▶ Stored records
┄┄┄┄┄┄┄┄┄┄

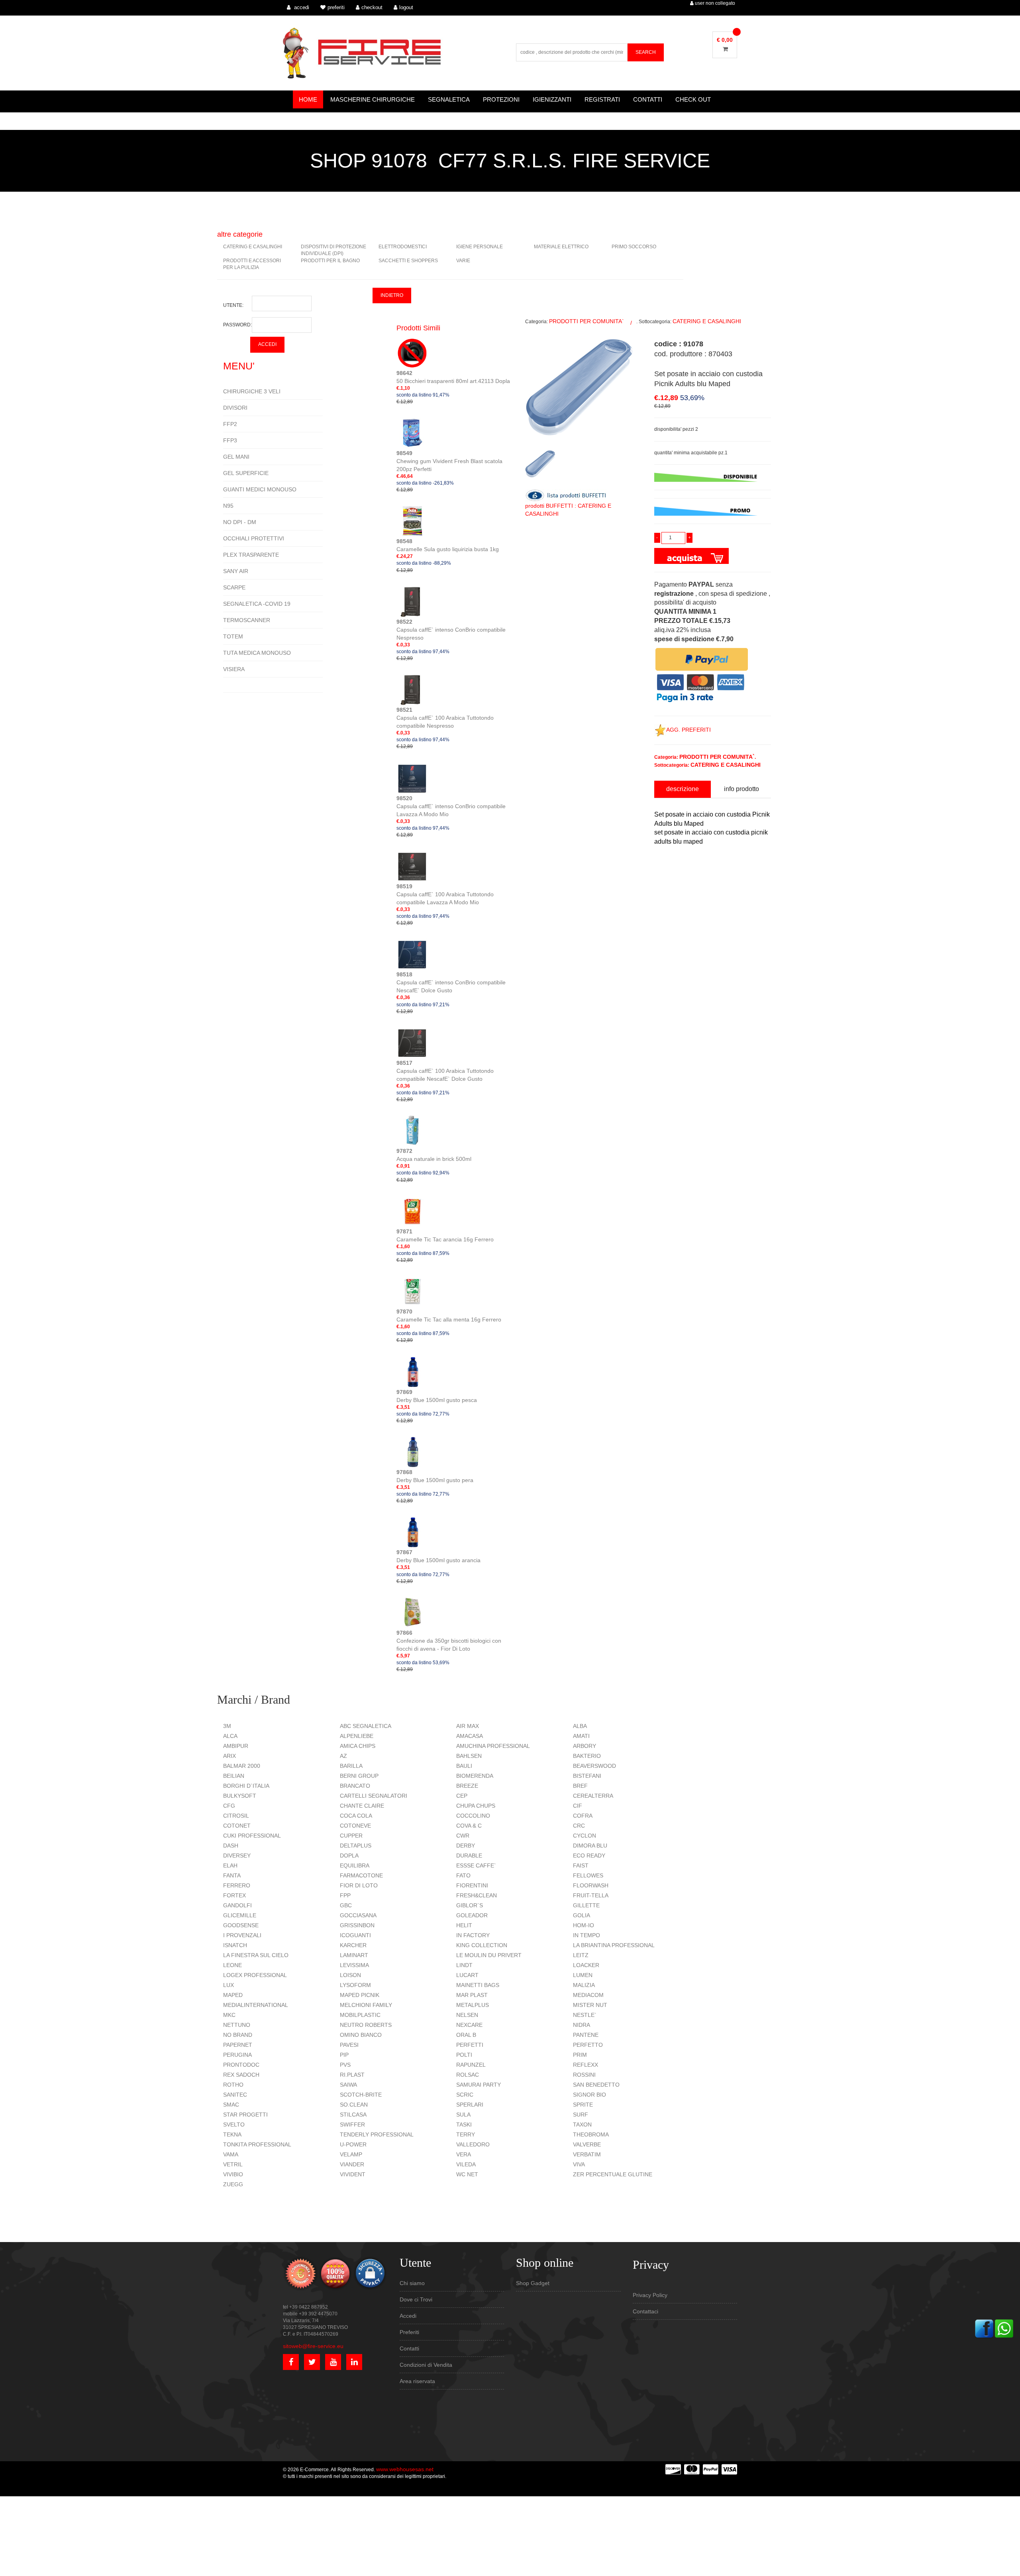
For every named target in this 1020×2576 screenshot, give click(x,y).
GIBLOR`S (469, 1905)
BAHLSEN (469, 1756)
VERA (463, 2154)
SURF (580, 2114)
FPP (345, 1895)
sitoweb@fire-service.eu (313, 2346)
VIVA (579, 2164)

┄┄┄┄┄┄┄┄┄┄

▶ WORK TO COMPLETE
Could you transcribe all of the data exactly, keeping every picture out of the copy?

▶ EXERCISE RESULT
For every named target in this 1020×2576 screenshot, give click(x,y).
GIBLOR`S (469, 1905)
BAHLSEN (469, 1756)
VERA (463, 2154)
SURF (580, 2114)
FPP (345, 1895)
sitoweb@fire-service.eu (313, 2346)
VIVA (579, 2164)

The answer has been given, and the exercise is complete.